• _WHAT THE TASK REQUIRES_
Return only the stretch of the material below that begins with the line containing "Switch temperature units to °F" and ends with the line containing "Given: Click the DODAJ NADRUKI link", exactly; both of those lines belong to it.

• _ENTRIES PROVIDED_
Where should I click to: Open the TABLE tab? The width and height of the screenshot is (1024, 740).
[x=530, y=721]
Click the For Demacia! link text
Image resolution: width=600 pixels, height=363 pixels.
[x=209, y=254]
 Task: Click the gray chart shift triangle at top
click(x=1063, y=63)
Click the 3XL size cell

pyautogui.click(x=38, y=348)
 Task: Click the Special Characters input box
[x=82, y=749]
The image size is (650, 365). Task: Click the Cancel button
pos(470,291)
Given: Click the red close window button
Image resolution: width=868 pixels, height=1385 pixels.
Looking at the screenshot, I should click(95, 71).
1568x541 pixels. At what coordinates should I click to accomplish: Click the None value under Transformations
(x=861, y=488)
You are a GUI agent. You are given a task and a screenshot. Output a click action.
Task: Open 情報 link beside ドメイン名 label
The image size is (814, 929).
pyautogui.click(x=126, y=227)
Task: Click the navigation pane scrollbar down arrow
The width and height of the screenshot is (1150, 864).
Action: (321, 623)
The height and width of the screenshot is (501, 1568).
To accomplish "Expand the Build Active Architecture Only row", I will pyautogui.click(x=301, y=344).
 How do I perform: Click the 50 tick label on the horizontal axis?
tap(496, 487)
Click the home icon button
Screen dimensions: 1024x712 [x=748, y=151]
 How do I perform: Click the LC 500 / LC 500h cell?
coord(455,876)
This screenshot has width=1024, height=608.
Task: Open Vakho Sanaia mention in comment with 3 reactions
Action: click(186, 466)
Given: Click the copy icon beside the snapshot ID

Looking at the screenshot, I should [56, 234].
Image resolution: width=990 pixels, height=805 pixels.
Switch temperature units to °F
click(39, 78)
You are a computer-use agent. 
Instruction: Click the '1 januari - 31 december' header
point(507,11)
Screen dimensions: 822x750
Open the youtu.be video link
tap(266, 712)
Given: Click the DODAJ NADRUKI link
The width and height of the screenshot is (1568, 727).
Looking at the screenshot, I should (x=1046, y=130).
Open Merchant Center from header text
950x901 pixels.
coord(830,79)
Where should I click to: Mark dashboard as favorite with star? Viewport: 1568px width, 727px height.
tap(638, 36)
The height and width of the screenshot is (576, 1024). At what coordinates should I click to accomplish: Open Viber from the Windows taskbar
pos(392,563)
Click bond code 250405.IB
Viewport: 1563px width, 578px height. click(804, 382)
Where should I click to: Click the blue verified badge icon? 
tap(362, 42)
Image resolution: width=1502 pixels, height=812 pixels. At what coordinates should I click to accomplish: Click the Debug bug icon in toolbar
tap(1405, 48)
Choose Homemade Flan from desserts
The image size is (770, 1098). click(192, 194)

• _FINAL ANSWER_
Switch temperature units to °F
click(39, 78)
You are a computer-use agent. 
Instruction: Click the '1 januari - 31 december' header
point(507,11)
Screen dimensions: 822x750
Open the youtu.be video link
tap(266, 712)
Given: Click the DODAJ NADRUKI link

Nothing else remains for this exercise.